After the president of the University of California (UC) sent a letter to all ten campuses encouraging the schools to take action to address surging COVID-19 cases, some UC campuses including Los Angeles, Irvine, and Riverside announced that they will return to remote instruction for at least the first two weeks of the winter quarter.
In addition to starting the next quarter online, UC also announced that a vaccine booster is required for all eligible personnel and students. The deadline for students to upload their proof of vaccine booster is Jan. 18, and employees working on campus have until Jan. 31.
California State University also announced that all 23 campuses in its system will mandate COVID-19 booster shots for all eligible individuals.
Tom Liang, a third-year computer science student at UCR, said he prefers in-person instruction rather than taking classes online, and he believes making the first two weeks remote won’t make much difference regarding COVID-19 cases.
“I don’t think remote instructions will effectively reduce the transmission rate. But I do think it will negatively impact students’ learning experiences. It will be a concern to me if UCR is also mandating the booster,” Liang said.
Leslie Lara, a third-year at UCI studying aerospace engineering, said the entire quarter should be completed online so students will have the flexibility to take care of themselves if they or their family members test positive for COVID-19.
“I prefer safety over everything. I think shutting down is necessary, because people are losing their lives,” Lara said.
Alex Nunez, a senior History student at UCLA, said he likes in-person classes better, but the two weeks of remote instruction would give students more time to get the booster.
“I believe anything to mitigate the new strain of the virus should be implemented, ” Nunez said. “The only concern I have about all of this is the policies regarding masks.
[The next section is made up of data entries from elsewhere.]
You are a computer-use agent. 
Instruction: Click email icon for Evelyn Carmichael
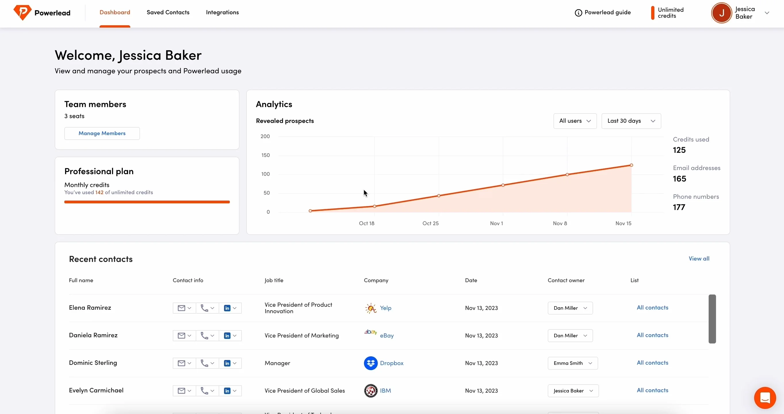pyautogui.click(x=181, y=391)
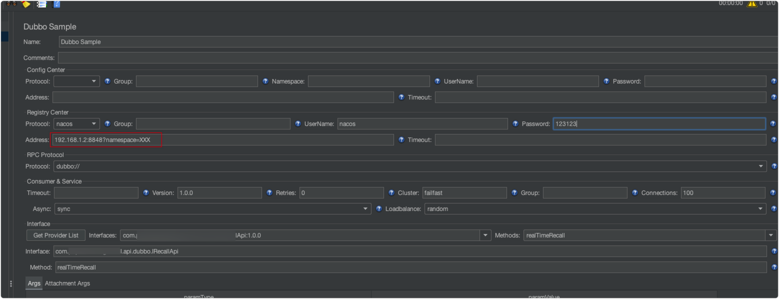Click the binoculars Search toolbar icon
Image resolution: width=779 pixels, height=299 pixels.
click(x=11, y=3)
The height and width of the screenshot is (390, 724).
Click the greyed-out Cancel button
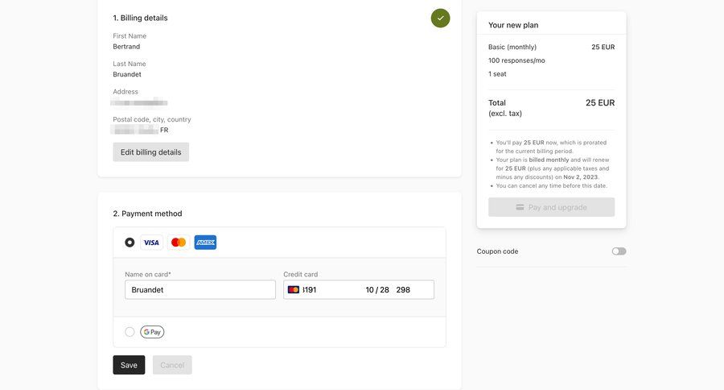point(172,365)
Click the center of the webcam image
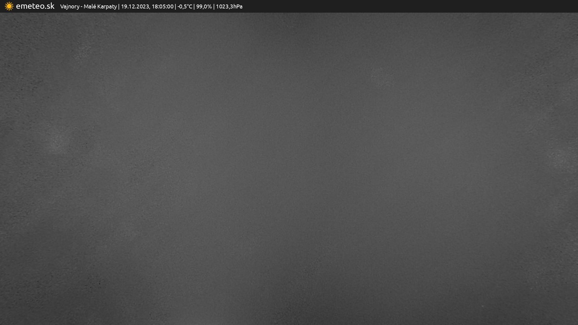578x325 pixels. (289, 169)
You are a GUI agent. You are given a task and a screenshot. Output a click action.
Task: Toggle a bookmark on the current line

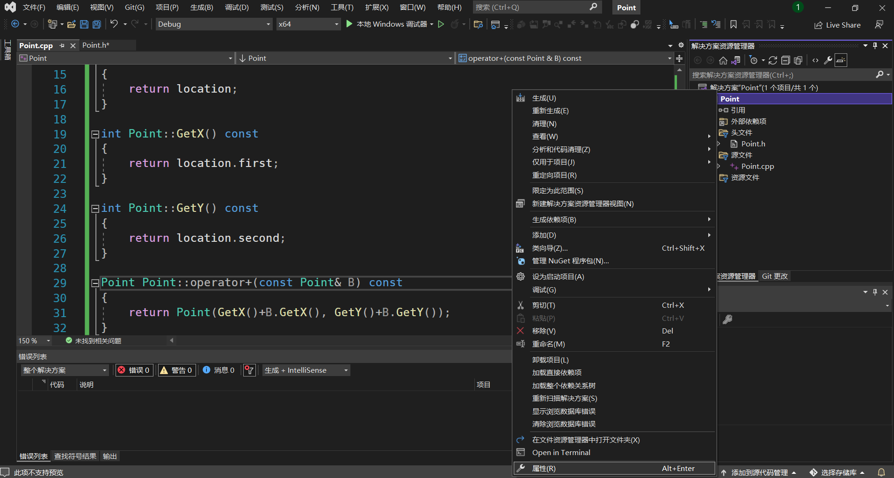coord(733,25)
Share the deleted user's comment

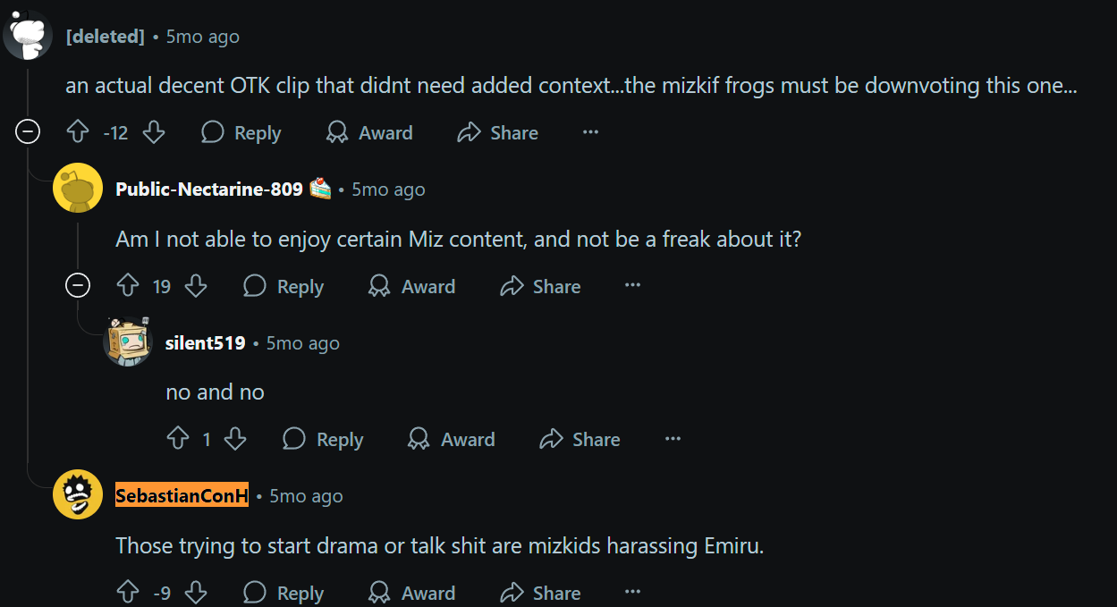coord(497,133)
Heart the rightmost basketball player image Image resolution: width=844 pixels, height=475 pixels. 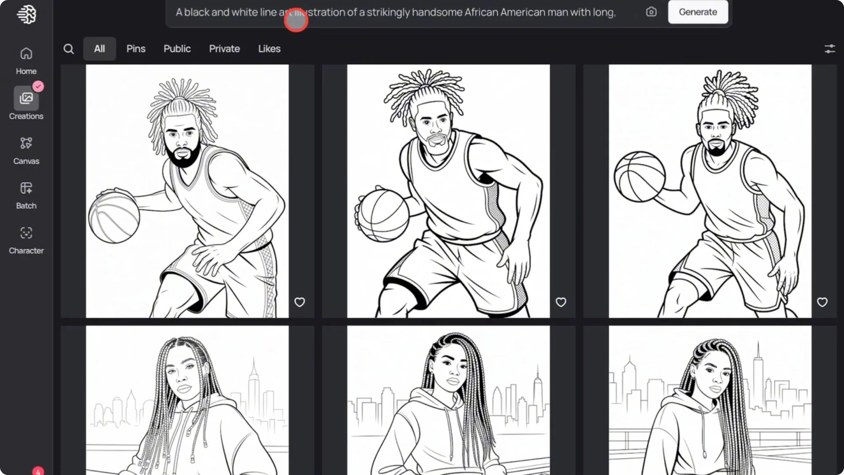pos(822,302)
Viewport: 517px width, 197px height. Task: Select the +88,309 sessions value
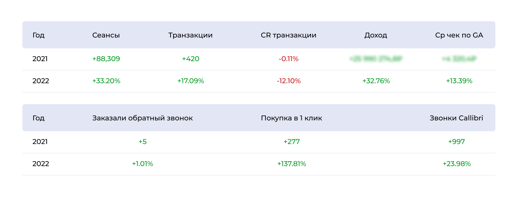pos(106,59)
A lot of students don’t take it serious, and I feel like the school doesn’t really have any real repercussions for students who keep on getting caught without masks in the dorms.”
Jacob Sayono, a third-year electrical engineering student at UCLA, said he’s very disappointed that classes are back online, and he believes that taking online classes will harm students’ mental health.
“I think UCLA, or the UC system did not consider the consequences of making classes online. I think some students would even dare to say that [it’s] better to get COVID than being depressed and being stuck at home,” Sayono said.